Playstation 3 supported by Foxconn



Playstation 3 supported by Foxconn

According to the Taiwan Economic News on 6 July 2002, the Taiwanese electronics giant Hon Hai Precision Industry Co. Ltd. (FoxConn) is aiming at joint development with Sony for the Playstation 3 console. Foxconn president Terry Guo announced that Foxconn, which is the largest privately held company in Taiwan for its turnover, has formed a Research & Development team for PlayStation 3 with Sony. [Taipei, July 6 2002]

PS3 console to be released in 2005

Japanese media reported on May 6th that the PS3 console is in development. The goal is to make new processor technology, called "grid" about 200x faster than current console technology. This is almost achieving their original goal of making the PS3 1000(!) times faster than the PS2. This goal was publically set by Mr Okamoto, the Senior VP and Chief Technical Officer of Sony Computer Entertainment, at the 2002 Game Developers Conference in San Jose, California.

The Cell - Power for Playstation 3 and ...more!
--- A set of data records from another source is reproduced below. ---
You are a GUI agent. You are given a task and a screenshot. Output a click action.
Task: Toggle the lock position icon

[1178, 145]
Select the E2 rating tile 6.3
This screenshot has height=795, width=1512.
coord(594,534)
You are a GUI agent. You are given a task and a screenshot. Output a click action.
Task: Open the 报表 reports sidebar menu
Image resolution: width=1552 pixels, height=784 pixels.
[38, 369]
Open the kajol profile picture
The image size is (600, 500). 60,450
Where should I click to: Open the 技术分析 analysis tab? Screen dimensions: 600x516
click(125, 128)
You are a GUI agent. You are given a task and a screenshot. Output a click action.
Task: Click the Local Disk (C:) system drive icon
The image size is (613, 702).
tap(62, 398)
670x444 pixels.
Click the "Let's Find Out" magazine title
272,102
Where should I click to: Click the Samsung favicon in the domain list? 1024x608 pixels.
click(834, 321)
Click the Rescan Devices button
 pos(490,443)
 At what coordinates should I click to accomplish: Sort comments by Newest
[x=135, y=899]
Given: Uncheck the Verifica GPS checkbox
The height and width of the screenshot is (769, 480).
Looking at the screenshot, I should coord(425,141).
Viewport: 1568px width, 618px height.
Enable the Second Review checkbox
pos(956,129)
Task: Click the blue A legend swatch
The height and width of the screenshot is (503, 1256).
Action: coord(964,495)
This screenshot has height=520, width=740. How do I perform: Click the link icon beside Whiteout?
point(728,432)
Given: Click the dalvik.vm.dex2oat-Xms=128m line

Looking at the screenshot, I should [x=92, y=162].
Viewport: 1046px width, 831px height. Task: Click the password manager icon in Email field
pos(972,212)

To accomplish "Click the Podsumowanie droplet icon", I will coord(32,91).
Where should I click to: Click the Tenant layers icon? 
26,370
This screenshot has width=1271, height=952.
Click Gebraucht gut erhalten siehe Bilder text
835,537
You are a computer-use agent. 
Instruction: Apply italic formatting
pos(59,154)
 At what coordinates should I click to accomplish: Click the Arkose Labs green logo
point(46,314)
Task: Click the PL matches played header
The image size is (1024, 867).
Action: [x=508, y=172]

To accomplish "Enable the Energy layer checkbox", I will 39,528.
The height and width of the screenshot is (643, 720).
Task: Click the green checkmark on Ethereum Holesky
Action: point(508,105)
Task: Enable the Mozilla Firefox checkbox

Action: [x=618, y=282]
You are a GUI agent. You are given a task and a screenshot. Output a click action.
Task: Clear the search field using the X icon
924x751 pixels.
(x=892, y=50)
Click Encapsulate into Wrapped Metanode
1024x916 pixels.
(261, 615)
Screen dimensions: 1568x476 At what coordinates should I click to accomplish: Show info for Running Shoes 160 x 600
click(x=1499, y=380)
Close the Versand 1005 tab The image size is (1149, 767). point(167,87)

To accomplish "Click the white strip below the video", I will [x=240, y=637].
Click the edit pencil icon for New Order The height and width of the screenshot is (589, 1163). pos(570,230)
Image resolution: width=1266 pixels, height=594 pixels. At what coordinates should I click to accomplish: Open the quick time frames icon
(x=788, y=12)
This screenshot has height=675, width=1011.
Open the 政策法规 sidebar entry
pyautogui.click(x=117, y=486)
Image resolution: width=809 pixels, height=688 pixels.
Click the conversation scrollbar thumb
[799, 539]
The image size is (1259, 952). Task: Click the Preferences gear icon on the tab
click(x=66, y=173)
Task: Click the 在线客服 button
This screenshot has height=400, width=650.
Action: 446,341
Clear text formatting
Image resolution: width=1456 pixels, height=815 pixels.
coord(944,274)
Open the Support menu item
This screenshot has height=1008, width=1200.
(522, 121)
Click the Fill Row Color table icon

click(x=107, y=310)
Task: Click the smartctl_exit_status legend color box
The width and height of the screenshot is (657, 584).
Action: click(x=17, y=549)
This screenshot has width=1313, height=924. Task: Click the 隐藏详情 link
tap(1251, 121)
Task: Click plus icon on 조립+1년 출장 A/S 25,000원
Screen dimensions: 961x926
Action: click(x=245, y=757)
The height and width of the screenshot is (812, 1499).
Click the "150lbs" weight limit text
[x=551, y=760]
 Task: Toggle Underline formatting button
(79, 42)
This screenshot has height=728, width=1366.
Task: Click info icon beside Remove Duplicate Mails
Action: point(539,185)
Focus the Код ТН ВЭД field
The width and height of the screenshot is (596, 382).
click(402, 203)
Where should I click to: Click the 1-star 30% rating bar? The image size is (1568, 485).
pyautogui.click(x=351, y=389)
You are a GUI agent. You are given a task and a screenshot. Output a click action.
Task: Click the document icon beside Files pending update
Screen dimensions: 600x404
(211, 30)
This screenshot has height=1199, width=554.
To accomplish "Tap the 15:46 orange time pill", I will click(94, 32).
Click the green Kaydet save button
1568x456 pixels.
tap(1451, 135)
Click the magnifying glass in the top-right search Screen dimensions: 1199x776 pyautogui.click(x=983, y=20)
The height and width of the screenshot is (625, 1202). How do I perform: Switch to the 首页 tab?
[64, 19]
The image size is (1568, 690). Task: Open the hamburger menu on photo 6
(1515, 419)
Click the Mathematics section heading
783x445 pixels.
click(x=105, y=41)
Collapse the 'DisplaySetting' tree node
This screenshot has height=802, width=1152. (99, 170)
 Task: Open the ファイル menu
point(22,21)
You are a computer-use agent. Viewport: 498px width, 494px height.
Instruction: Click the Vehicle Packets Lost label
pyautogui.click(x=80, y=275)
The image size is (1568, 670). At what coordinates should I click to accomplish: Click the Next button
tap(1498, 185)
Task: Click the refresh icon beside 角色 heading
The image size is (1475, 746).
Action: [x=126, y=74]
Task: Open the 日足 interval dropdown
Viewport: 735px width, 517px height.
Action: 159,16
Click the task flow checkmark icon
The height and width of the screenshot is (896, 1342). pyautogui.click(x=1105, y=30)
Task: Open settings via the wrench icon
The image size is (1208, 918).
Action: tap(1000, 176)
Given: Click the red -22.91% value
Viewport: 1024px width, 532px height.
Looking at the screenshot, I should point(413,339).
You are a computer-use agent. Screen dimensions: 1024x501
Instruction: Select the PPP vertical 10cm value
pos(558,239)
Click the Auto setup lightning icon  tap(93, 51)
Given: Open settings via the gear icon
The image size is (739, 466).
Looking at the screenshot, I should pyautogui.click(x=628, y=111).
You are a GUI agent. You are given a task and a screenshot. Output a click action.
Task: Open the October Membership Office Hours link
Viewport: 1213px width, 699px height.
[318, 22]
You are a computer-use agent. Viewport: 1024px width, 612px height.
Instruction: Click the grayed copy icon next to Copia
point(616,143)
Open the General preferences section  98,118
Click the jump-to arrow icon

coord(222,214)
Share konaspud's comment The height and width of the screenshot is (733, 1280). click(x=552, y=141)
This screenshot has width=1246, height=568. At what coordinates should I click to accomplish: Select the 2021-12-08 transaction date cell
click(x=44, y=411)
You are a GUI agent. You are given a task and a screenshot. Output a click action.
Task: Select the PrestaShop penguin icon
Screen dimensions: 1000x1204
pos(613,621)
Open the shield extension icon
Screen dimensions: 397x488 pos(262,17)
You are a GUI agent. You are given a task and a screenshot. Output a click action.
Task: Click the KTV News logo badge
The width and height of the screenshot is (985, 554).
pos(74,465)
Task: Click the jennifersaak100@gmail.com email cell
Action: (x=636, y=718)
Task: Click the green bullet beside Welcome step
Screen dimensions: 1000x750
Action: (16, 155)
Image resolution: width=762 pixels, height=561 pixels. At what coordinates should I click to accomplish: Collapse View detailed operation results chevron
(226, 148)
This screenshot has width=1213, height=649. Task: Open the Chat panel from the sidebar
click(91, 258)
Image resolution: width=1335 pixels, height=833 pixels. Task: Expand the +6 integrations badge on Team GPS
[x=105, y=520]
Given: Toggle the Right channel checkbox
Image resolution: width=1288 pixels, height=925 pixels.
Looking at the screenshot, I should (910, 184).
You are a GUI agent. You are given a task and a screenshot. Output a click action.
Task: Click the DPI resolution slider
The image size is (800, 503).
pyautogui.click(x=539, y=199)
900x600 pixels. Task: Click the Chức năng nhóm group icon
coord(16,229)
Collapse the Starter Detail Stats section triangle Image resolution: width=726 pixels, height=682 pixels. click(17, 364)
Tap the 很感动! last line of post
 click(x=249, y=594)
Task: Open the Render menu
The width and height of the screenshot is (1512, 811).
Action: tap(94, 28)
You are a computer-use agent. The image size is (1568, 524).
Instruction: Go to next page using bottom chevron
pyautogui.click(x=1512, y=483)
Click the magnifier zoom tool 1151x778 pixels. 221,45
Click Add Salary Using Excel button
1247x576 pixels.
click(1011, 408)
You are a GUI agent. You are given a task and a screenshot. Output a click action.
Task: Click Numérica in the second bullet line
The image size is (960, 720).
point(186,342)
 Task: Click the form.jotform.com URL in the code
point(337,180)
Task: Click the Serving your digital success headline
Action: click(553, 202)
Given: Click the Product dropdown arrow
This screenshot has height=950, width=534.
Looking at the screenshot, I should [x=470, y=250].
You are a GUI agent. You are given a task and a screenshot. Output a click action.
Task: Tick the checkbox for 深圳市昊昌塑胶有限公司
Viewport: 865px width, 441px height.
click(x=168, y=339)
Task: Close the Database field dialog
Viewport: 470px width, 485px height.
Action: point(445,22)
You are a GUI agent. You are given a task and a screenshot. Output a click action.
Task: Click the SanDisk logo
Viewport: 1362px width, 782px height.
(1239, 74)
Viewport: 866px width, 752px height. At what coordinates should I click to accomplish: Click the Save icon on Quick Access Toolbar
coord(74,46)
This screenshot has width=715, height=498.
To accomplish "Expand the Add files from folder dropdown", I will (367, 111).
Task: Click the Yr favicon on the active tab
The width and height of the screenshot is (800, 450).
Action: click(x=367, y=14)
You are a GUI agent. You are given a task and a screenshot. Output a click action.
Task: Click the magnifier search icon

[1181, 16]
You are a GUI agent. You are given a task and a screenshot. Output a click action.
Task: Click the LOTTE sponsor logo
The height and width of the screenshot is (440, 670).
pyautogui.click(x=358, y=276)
The heart of the Playstation3 will be a new chip (or rather chip set) developed by Sony, Toshiba, and IBM. The companies will collectively invest more than $400 million in the next five years to design a "supercomputer-on-a-chip" for the PS3. The name for this technology is "grid" (formerly called "cell") and appears to be targeted squarely at the possibilities of parallel and distributed computing over the internet. Grid computing is a variation of distributed computing, and presumably involves networked game machines sharing software, processing power and data. Okamoto also said that networking applications including downloadable software would be integral to Sony's Playstation3 console. A recent report (May 5 2002) from the Japanese News Agency Kyodo said that the Playstation 3 would work over superfast fiber optics connections and would be Sony's first console to run games without a digital video disc. Sony also is considering offering the new chip to other companies for use in televisions and electronics equipment, Kyodo said.

Code-named "Cell," the new microchips will employ the world's most advanced research technologies and chip-making techniques, including copper wires, silicon-on-insulator (SOI) transistors and low-K dielectric insulation, with features smaller than 0.10 microns -- 1,000 times thinner than a human hair. The result will be consumer devices that are more powerful than IBM's Deep Blue supercomputer, operate at low power and access the broadband Internet at ultra high speeds. Cell will be designed to deliver "teraflops" of processing power.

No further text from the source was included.